Trees must mature for a decade or longer to reap the rewards of tree planting. Regrettably, research shows that reforested regions often revert to their original state within a decade or two. Rather than relying on the number of seedlings planted, we suggest that tree-planting campaigns set goals for the area of forest reclaimed after 10, 20, or 50 years.
It’s also possible that actively planting trees isn’t needed. Most of the eastern United States, for example, was logged in the 18th and 19th centuries. However, where nature has been allowed to run its course over the last century, vast tracts of woodland have regrown without the need for humans to plant trees.
Aiding the success of tree-planting projects
As part of the United Nations Decade on Ecosystem Restoration and ambitious projects like the Bonn Challenge and the World Economic Forum 1t.org movement to preserve, rebuild, and raise 1 trillion trees, tree-growing is projected to gain unparalleled financial, political, and social support in the coming years. It would be a colossal waste to squander this once-in-a-lifetime opportunity.
Here are several essential tips that we and others have suggested to help tree-planting projects achieve better results.
Established trees should be preserved. According to Global Tree Watch, an online website that tracks forest loss around the world, the Earth will lose a region of rainforest the size of New Mexico by 2020. Preventing the clearance of natural trees is much more successful than attempting to reassemble them. Established woods also have advantages today, rather than decades later after the trees had matured.
They provide an alternative income for people who conserve trees on their property rather than harvest or grow crops to protect natural forests. It’s also essential to improve the enforcement of protected areas and encourage non-forest-clearing supply chains for wood and agricultural goods.
Participate in tree-planting efforts for local neighbourhoods. International organizations and national governments fund many tree-planting programmes. Still, their priorities vary significantly from those of the local people planting the trees on their land. According to research after study, local growers and populations must be involved in the tree-growing process from planning to track.

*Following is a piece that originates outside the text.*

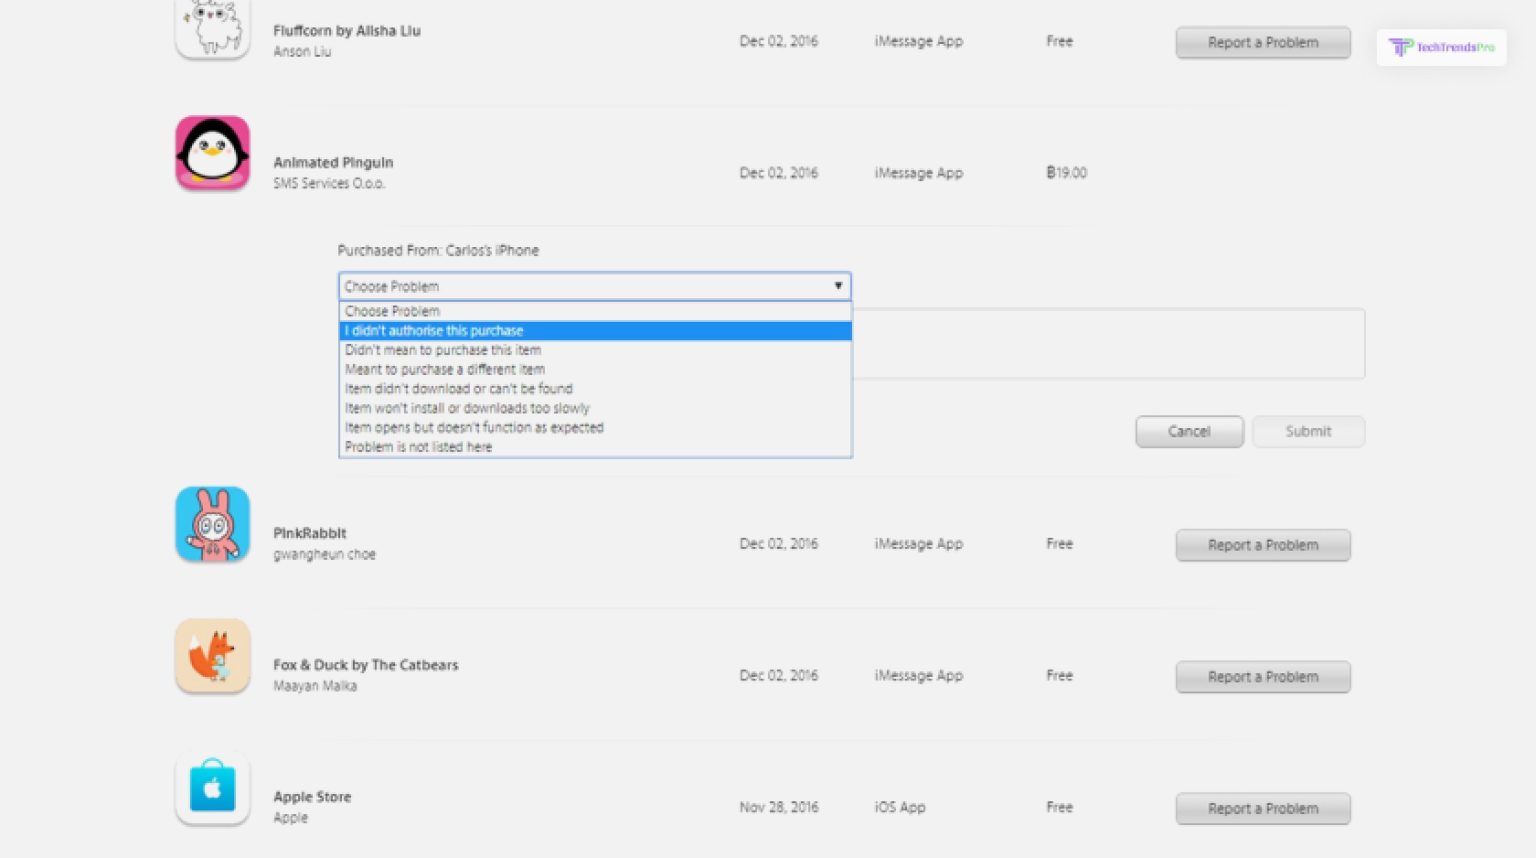Cancel the problem report

point(1189,431)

A fisherman, as well as officials from a multinational non-governmental organization and a restoration firm. On a cattle ranch in the Brazilian Amazon, talk about when to grow native plants.
Begin by carefully preparing your strategy. Given the local site requirements, which organisms are most likely to thrive? Which species has the most excellent chance of achieving the project’s objectives? And who would look after the trees once they’ve been planted?
It’s critical to plant in areas where trees have already thrived, as well as to determine whether potential climatic conditions would be conducive to tree growth. Planting in more minor fertile agricultural areas decreases the chance of land being reclaimed or developed trees being burned down to substitute for degraded agricultural land.
- Make long-term plans. To live and flourish, most tree seedlings need attention. This may entail multi-year contributions to water, fertilize, weed, and protect them from burning or burning, as well as ongoing monitoring to see if the initiative is achieving its goals.
People who advocate tree-planting projects should inquire about where the funds are going: the organization’s management or the landowners who are actually planting the trees. Who is keeping track of the initiative, and for how long will they do so?
Growing trees will aid in the resolution of some of the world’s most urgent issues. It’s important to note, though, that planting seedlings is just the first step.